Performance differences between addition, multiplication, and division operations were measured with the following loops (on Nokia Asha 305 on Nokia Asha software platform).
for (int i = 0; i < 500000; i++) { a = 1.23f; b = 1.45f; c = 0.004523f; c += a; a = b + c; } for (int i = 0; i < 500000; i++) { a = 1.23f; b = 1.45f; c = 0.004523f; c *= a; a = b * c; } for (int i = 0; i < 500000; i++) { a = 1.23f; b = 1.45f; c = 0.004523f; c /= a; a = b / c; }
Average times spent in the loops:
Multiplying: 330 ms
Addition: 360 ms 9% slower
Division: 560 ms 70% slower
Lookup tables are a way to decrease calculation time in a loop by pre-calculating and storing the values in an array. For example, we can pre-calculate the x-y chart below to speed up later drawing.
final int[] line = new int[230]; for (int i = 0; i < line.length; i++) { line[i] = 20 + i / 3; // Fill lookup table } .. for (int x = 9; x < 230; x += 10) { // Now we avoid recalculating y = 20 + x / 3 final int y = line[x]; g.drawLine(x, y, x + 2, y + 2); g.drawLine(x, y + 2, x + 2, y); }
For another example of a lookup table in the pureDownscale()
routine, see Case Example: Image
Resize.
This can be a bit confusing, and you are advised to seek a complete treatment of fixed point math. The short summary is that if you need fractions, but within only a limited range of accuracy, consider using bit shifted integers instead. This trick is commonly used in 3D graphics to increase performance, or for example you can use it in a game to perform physical calculations with an acceptable accuracy but much more quickly.
For example, if floating point with accuracy of 0.125 (1/8, 3 bits) is sufficient, you can replace floating point operations with fixed point integer math as follows:
// original calculation float a = 4.1; float b = 3.3; float c = b / a; // floating point divide is very slow
Can be replaced with:
// fixed point calculation int a_fp= (int) (4.1 * 8); // fixed point, 3 bit fractions int b_fp = (int) (3.3 * 8); // same: 3 bits right of decimal int c_fp = b / a; // in a loop, for speed, fast operation float c = c_fp / 8.0; // convert back to float, unshift 3 bits
For example, if you are doing physics engine calculations
in a game, fixed point calculations are often sufficiently accurate
and much faster than using float
or double
.
This is a rarely used technique, but worth understanding. You can for example perform 4 byte additions for the cost of one integer addition if you treat each of the 4 bytes as a separate number.

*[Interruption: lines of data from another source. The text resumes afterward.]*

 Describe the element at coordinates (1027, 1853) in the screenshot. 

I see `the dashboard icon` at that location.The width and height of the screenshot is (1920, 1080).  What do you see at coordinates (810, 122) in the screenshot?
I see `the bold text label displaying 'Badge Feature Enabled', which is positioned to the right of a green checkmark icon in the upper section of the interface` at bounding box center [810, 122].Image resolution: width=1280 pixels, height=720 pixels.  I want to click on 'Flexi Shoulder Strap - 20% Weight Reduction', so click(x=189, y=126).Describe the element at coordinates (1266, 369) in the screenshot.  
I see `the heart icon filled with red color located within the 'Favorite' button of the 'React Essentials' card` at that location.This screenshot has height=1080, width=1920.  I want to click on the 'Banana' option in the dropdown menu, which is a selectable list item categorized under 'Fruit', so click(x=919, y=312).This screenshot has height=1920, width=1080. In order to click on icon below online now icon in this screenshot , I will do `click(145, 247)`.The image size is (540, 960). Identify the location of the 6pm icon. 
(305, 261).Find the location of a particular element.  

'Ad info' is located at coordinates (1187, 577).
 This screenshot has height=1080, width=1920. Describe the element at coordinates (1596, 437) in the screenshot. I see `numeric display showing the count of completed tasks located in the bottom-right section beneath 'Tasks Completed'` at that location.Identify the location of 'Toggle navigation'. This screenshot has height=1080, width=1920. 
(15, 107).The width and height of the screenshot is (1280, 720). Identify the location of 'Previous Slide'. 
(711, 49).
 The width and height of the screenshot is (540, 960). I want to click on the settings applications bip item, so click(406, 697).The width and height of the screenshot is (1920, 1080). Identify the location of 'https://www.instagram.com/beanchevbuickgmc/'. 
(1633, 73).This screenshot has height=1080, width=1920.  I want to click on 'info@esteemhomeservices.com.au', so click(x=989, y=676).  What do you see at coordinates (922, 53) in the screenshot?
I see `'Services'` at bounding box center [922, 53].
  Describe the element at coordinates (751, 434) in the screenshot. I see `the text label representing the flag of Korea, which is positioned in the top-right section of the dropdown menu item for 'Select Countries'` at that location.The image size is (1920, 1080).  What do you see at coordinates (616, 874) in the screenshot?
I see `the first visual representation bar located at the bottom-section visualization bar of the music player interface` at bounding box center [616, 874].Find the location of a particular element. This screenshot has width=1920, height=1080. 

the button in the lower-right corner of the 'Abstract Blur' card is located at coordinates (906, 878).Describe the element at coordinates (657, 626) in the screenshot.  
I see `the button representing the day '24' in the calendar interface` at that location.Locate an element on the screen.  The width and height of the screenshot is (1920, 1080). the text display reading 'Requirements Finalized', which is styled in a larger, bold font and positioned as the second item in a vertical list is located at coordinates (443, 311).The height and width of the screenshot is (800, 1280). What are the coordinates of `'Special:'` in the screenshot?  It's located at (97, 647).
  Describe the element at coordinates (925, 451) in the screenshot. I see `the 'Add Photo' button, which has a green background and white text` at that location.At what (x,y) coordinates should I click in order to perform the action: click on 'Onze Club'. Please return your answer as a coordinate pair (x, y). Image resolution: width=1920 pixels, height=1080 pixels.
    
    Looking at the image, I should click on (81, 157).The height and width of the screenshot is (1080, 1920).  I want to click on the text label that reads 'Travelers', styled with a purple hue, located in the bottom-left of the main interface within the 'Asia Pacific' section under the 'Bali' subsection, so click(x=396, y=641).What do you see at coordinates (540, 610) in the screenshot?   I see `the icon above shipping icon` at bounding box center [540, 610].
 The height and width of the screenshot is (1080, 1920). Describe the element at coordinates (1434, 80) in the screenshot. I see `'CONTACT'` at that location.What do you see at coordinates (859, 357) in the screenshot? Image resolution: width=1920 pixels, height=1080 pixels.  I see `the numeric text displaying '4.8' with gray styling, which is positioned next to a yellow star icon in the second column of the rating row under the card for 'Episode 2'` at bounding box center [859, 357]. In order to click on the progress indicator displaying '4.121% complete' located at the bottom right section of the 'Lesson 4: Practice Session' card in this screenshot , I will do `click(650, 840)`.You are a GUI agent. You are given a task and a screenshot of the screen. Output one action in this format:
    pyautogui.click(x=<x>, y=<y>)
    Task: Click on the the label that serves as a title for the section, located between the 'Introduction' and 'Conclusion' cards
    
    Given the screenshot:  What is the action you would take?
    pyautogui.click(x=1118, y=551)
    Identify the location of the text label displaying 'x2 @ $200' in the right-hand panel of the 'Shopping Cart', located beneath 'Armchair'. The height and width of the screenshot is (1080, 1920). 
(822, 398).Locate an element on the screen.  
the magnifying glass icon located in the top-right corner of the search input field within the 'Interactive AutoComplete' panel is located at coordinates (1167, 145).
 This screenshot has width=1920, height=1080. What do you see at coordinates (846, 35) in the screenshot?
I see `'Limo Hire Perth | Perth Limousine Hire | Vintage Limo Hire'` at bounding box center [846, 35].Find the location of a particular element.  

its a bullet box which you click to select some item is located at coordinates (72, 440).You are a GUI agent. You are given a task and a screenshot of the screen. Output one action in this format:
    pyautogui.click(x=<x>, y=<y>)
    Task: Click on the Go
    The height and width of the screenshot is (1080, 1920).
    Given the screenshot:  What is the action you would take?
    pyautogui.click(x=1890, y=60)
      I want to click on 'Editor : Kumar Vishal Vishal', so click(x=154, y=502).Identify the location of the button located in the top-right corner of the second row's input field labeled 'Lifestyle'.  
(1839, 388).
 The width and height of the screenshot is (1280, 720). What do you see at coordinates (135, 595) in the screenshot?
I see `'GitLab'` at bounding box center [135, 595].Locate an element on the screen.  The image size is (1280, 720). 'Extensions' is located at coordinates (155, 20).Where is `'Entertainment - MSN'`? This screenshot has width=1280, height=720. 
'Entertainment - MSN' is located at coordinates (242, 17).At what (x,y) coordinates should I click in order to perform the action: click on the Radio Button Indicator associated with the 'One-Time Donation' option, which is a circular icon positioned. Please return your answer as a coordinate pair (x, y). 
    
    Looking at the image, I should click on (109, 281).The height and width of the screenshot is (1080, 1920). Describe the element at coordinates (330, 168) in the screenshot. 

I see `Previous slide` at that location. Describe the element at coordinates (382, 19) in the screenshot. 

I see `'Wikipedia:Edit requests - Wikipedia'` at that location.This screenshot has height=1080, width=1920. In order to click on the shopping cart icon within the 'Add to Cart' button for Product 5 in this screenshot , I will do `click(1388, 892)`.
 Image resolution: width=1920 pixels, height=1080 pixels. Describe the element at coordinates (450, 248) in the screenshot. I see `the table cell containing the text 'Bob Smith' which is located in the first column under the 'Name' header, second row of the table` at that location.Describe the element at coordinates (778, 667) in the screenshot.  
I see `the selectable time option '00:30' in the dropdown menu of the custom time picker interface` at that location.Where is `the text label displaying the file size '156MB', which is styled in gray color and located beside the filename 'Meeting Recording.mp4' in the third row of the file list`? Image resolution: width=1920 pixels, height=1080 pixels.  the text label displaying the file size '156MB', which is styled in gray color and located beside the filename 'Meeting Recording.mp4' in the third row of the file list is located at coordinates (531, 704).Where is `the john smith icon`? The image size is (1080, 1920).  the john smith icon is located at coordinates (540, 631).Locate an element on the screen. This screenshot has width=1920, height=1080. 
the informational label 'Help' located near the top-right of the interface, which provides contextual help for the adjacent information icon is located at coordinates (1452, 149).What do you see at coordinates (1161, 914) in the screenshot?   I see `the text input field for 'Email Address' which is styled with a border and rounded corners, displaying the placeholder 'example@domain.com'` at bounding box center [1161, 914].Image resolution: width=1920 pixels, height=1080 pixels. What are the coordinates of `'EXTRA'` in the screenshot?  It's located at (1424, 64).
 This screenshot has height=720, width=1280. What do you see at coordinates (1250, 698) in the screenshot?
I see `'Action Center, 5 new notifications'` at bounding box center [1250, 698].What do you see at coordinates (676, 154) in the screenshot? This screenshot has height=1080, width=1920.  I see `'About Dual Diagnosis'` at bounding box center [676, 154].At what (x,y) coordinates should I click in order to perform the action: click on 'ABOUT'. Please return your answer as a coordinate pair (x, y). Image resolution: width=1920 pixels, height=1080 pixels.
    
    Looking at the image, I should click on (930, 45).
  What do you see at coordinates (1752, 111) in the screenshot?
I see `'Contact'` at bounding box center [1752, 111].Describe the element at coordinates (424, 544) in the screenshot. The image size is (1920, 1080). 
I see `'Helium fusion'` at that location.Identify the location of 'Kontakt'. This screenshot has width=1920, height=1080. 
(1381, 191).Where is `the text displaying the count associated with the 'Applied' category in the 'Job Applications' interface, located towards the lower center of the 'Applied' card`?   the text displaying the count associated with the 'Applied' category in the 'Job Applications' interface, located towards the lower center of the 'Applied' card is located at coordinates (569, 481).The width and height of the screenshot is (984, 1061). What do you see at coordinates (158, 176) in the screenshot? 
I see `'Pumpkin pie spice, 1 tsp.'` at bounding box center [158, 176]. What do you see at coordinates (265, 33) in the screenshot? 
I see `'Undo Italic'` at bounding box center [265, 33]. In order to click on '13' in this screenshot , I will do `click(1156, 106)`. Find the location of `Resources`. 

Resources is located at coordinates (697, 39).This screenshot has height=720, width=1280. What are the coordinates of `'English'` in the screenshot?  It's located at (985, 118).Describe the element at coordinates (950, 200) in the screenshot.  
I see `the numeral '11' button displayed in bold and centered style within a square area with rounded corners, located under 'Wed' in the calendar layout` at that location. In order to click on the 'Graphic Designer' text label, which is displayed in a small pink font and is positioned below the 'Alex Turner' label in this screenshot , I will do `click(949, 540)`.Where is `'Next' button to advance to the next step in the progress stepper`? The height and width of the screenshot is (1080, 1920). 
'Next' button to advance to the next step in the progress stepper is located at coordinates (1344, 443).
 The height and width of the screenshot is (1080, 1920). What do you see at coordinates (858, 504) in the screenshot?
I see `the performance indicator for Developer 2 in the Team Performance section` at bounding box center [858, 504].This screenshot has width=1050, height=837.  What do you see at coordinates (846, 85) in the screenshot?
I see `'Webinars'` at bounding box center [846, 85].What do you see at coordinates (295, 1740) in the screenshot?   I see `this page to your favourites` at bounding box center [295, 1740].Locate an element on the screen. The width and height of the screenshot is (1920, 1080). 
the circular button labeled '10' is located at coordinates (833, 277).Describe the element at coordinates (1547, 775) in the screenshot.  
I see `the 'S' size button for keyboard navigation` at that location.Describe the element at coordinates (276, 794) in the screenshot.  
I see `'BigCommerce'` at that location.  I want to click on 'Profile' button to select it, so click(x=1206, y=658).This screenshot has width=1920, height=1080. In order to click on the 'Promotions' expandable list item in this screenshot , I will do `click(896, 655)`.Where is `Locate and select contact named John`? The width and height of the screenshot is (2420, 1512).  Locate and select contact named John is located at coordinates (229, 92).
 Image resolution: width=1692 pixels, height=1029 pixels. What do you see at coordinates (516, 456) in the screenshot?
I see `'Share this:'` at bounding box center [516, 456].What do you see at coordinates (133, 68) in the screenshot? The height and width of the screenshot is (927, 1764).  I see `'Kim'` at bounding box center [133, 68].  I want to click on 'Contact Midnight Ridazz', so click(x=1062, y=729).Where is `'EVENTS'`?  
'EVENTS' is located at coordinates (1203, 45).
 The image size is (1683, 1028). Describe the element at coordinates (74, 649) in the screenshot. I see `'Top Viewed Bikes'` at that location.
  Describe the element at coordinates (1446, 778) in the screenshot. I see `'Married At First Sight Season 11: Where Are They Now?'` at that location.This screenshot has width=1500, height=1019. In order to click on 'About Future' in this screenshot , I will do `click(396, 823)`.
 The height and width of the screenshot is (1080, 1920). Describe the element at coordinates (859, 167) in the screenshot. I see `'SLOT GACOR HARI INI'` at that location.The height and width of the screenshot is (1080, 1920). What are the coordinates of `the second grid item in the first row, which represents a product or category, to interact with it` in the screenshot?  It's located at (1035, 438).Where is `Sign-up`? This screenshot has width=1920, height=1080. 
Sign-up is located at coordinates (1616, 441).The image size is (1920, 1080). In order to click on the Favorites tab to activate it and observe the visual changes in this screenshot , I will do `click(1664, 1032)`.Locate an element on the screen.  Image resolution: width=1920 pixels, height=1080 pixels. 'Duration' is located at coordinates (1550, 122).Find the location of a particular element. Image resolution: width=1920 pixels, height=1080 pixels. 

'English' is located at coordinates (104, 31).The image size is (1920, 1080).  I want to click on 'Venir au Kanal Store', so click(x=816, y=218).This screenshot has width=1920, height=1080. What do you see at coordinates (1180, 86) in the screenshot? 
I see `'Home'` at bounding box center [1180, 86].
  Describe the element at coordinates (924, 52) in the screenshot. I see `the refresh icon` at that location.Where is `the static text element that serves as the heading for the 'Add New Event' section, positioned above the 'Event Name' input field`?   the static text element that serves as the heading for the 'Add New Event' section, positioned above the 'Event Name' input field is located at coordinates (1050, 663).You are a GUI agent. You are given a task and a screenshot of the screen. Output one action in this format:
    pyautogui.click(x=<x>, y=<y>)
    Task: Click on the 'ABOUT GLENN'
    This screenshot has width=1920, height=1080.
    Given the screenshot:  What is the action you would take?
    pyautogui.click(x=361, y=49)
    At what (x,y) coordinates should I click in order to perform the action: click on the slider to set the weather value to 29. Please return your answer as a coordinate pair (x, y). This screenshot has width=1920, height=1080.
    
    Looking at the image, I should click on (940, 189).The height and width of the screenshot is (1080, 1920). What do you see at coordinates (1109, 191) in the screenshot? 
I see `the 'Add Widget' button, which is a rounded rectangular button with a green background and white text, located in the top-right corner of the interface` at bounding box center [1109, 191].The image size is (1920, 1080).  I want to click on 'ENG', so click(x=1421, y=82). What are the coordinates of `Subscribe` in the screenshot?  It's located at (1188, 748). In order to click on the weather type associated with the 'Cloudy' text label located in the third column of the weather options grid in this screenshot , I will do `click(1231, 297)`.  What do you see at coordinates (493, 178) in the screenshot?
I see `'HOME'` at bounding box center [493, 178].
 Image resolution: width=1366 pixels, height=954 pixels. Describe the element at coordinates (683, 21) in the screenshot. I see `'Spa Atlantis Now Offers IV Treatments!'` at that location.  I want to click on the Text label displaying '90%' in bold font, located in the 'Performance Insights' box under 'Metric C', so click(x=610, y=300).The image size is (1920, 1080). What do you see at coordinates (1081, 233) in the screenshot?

Parallel math requires you to use very precise ranging of your math operations to avoid overflow operation where one byte will overflow into a neighboring byte. This is done by masking the values to decrease accuracy such that no overflow can occur.
For a complete, real world example of fixed point math, see Case Example: Image Resize.
Switch vs. If
The switch
statement
in C is implemented as a direct jump which is extremely fast. In Java
on Nokia Series 40 phones, switches are implemented at the bytecode
level as a series of if
statements. Therefore in
many cases a switch
statement is less efficient than
a manually created series of if..else
statements
in which the first positive case is selected as the one which occurs
more frequently. If you prefer to use switch statements for code clarity,
then arrange them so that the most frequent cases appear first.